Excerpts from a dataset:
★ ★ ★ ★ ★
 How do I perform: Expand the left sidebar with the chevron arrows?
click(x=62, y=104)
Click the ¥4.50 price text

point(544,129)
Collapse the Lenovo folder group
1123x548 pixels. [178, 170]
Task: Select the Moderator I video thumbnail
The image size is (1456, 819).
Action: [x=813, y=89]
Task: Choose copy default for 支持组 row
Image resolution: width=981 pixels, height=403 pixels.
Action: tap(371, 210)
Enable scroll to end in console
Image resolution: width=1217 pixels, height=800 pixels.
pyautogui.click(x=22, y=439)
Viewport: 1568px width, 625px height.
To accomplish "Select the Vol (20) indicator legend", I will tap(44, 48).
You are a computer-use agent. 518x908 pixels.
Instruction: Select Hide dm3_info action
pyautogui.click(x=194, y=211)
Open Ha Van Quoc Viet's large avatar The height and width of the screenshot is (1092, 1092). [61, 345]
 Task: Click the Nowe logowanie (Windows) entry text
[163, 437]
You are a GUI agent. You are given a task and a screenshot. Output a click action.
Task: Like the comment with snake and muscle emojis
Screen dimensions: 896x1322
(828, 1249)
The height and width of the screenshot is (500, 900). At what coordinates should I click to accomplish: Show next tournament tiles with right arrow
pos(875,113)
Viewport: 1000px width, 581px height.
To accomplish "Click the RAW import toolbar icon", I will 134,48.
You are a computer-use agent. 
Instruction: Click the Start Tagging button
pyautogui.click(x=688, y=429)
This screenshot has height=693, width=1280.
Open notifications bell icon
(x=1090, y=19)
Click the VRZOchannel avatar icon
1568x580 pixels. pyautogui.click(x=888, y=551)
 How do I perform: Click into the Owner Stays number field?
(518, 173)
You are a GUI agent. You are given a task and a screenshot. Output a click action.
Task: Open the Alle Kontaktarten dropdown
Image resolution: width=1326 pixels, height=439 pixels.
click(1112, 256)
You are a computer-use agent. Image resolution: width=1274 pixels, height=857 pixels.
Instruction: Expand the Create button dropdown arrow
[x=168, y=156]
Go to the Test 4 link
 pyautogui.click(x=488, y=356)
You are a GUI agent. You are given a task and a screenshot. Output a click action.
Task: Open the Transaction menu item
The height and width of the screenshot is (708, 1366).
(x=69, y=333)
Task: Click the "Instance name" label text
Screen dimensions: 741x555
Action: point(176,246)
★ ★ ★ ★ ★
■ EXERCISE
Determine which lines above include the word "will", and report those lines in full.

■ RESULT OF THIS TASK
To accomplish "Select the Vol (20) indicator legend", I will tap(44, 48).
To accomplish "Click the RAW import toolbar icon", I will 134,48.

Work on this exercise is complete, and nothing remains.